EXERCISE PROMPT =>
In the entries below, every line with the string "icon" is to be reported.

DATA EXTRACTS =>
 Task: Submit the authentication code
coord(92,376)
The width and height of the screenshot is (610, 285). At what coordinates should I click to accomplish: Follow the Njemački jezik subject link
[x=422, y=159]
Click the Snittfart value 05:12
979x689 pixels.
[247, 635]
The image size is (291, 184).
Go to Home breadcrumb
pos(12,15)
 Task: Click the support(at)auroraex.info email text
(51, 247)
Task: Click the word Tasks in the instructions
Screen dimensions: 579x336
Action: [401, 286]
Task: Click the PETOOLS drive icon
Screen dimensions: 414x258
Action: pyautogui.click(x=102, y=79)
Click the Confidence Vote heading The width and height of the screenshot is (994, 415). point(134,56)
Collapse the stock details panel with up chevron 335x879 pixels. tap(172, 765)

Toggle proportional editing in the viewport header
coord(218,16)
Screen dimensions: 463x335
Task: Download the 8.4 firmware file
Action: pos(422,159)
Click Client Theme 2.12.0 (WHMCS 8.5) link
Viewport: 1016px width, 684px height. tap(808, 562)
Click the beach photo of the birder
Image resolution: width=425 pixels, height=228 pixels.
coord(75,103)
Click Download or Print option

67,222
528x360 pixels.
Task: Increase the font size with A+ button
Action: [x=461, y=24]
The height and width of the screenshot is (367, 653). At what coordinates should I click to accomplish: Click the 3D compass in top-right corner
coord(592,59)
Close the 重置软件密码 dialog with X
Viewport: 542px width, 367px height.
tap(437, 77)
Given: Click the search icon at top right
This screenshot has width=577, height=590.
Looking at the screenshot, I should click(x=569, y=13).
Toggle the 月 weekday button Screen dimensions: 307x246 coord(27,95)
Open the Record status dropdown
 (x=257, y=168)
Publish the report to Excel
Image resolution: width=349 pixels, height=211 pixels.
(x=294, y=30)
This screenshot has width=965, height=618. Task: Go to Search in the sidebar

FINAL ANSWER =>
Task: Click the PETOOLS drive icon
Given: Click the search icon at top right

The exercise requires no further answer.